### Aim
Reproduce the lines below word for word, leaving every character, space, and line break unchanged.

##### Supplied data

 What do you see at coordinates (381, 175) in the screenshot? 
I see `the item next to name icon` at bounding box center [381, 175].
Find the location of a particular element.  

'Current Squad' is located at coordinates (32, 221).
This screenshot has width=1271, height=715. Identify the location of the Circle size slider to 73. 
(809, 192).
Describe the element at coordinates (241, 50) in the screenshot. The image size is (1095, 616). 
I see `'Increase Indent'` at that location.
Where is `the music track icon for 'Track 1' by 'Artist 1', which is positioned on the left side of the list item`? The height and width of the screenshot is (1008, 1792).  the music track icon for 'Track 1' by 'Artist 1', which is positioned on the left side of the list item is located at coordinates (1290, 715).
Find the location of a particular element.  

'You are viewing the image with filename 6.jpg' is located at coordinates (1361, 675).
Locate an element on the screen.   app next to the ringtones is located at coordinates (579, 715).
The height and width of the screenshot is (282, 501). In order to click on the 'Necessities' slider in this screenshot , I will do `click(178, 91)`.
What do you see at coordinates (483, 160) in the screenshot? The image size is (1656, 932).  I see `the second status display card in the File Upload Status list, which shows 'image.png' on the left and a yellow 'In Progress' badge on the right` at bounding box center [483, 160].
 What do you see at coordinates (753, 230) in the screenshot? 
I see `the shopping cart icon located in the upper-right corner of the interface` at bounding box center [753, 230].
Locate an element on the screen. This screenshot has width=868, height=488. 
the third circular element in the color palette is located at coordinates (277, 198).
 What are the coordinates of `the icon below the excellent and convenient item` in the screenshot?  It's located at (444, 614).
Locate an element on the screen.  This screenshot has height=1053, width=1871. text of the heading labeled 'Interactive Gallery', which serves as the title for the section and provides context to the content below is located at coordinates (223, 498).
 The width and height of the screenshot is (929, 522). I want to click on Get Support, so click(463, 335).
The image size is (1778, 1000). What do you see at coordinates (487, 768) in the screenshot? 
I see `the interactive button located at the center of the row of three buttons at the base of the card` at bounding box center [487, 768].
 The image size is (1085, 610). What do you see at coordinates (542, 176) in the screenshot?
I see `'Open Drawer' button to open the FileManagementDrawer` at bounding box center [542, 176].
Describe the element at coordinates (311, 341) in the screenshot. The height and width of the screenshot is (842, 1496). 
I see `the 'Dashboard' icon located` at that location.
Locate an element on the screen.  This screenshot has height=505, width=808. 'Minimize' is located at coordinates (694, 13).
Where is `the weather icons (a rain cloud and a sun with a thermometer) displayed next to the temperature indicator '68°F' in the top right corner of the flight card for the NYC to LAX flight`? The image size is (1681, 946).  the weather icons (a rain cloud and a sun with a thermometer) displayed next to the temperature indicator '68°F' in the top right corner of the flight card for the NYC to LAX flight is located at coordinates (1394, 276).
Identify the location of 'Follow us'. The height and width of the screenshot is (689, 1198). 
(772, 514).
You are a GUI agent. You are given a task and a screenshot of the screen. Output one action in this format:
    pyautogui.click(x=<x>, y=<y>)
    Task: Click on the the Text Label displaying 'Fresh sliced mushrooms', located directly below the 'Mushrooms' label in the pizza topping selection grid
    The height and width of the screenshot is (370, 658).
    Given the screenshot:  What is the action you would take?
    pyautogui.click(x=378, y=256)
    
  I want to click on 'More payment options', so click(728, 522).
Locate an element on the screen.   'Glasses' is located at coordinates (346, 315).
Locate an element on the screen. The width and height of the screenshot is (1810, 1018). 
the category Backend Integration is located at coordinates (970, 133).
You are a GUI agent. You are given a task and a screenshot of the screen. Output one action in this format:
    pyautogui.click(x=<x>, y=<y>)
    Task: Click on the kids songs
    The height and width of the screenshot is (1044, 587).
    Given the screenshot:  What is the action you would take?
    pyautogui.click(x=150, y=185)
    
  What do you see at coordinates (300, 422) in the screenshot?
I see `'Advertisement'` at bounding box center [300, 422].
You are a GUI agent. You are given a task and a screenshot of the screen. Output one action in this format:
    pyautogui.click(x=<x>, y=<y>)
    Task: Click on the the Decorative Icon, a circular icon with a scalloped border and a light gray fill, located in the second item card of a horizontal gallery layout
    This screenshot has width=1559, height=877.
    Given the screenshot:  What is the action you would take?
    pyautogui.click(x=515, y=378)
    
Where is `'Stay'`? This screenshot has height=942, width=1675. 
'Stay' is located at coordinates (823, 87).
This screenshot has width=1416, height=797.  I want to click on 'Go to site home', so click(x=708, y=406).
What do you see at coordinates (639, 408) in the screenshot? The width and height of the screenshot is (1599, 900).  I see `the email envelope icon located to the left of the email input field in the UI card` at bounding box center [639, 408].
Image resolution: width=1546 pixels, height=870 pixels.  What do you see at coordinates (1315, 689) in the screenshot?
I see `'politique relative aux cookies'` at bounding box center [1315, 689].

##########

### Exercise output
 What do you see at coordinates (381, 175) in the screenshot? 
I see `the item next to name icon` at bounding box center [381, 175].
Find the location of a particular element.  

'Current Squad' is located at coordinates (32, 221).
This screenshot has width=1271, height=715. Identify the location of the Circle size slider to 73. 
(809, 192).
Describe the element at coordinates (241, 50) in the screenshot. The image size is (1095, 616). 
I see `'Increase Indent'` at that location.
Where is `the music track icon for 'Track 1' by 'Artist 1', which is positioned on the left side of the list item`? The height and width of the screenshot is (1008, 1792).  the music track icon for 'Track 1' by 'Artist 1', which is positioned on the left side of the list item is located at coordinates (1290, 715).
Find the location of a particular element.  

'You are viewing the image with filename 6.jpg' is located at coordinates (1361, 675).
Locate an element on the screen.   app next to the ringtones is located at coordinates (579, 715).
The height and width of the screenshot is (282, 501). In order to click on the 'Necessities' slider in this screenshot , I will do `click(178, 91)`.
What do you see at coordinates (483, 160) in the screenshot? The image size is (1656, 932).  I see `the second status display card in the File Upload Status list, which shows 'image.png' on the left and a yellow 'In Progress' badge on the right` at bounding box center [483, 160].
 What do you see at coordinates (753, 230) in the screenshot? 
I see `the shopping cart icon located in the upper-right corner of the interface` at bounding box center [753, 230].
Locate an element on the screen. This screenshot has width=868, height=488. 
the third circular element in the color palette is located at coordinates (277, 198).
 What are the coordinates of `the icon below the excellent and convenient item` in the screenshot?  It's located at (444, 614).
Locate an element on the screen.  This screenshot has height=1053, width=1871. text of the heading labeled 'Interactive Gallery', which serves as the title for the section and provides context to the content below is located at coordinates (223, 498).
 The width and height of the screenshot is (929, 522). I want to click on Get Support, so click(463, 335).
The image size is (1778, 1000). What do you see at coordinates (487, 768) in the screenshot? 
I see `the interactive button located at the center of the row of three buttons at the base of the card` at bounding box center [487, 768].
 The image size is (1085, 610). What do you see at coordinates (542, 176) in the screenshot?
I see `'Open Drawer' button to open the FileManagementDrawer` at bounding box center [542, 176].
Describe the element at coordinates (311, 341) in the screenshot. The height and width of the screenshot is (842, 1496). 
I see `the 'Dashboard' icon located` at that location.
Locate an element on the screen.  This screenshot has height=505, width=808. 'Minimize' is located at coordinates (694, 13).
Where is `the weather icons (a rain cloud and a sun with a thermometer) displayed next to the temperature indicator '68°F' in the top right corner of the flight card for the NYC to LAX flight`? The image size is (1681, 946).  the weather icons (a rain cloud and a sun with a thermometer) displayed next to the temperature indicator '68°F' in the top right corner of the flight card for the NYC to LAX flight is located at coordinates (1394, 276).
Identify the location of 'Follow us'. The height and width of the screenshot is (689, 1198). 
(772, 514).
You are a GUI agent. You are given a task and a screenshot of the screen. Output one action in this format:
    pyautogui.click(x=<x>, y=<y>)
    Task: Click on the the Text Label displaying 'Fresh sliced mushrooms', located directly below the 'Mushrooms' label in the pizza topping selection grid
    The height and width of the screenshot is (370, 658).
    Given the screenshot:  What is the action you would take?
    pyautogui.click(x=378, y=256)
    
  I want to click on 'More payment options', so click(728, 522).
Locate an element on the screen.   'Glasses' is located at coordinates (346, 315).
Locate an element on the screen. The width and height of the screenshot is (1810, 1018). 
the category Backend Integration is located at coordinates (970, 133).
You are a GUI agent. You are given a task and a screenshot of the screen. Output one action in this format:
    pyautogui.click(x=<x>, y=<y>)
    Task: Click on the kids songs
    The height and width of the screenshot is (1044, 587).
    Given the screenshot:  What is the action you would take?
    pyautogui.click(x=150, y=185)
    
  What do you see at coordinates (300, 422) in the screenshot?
I see `'Advertisement'` at bounding box center [300, 422].
You are a GUI agent. You are given a task and a screenshot of the screen. Output one action in this format:
    pyautogui.click(x=<x>, y=<y>)
    Task: Click on the the Decorative Icon, a circular icon with a scalloped border and a light gray fill, located in the second item card of a horizontal gallery layout
    This screenshot has width=1559, height=877.
    Given the screenshot:  What is the action you would take?
    pyautogui.click(x=515, y=378)
    
Where is `'Stay'`? This screenshot has height=942, width=1675. 
'Stay' is located at coordinates (823, 87).
This screenshot has width=1416, height=797.  I want to click on 'Go to site home', so click(x=708, y=406).
What do you see at coordinates (639, 408) in the screenshot? The width and height of the screenshot is (1599, 900).  I see `the email envelope icon located to the left of the email input field in the UI card` at bounding box center [639, 408].
Image resolution: width=1546 pixels, height=870 pixels.  What do you see at coordinates (1315, 689) in the screenshot?
I see `'politique relative aux cookies'` at bounding box center [1315, 689].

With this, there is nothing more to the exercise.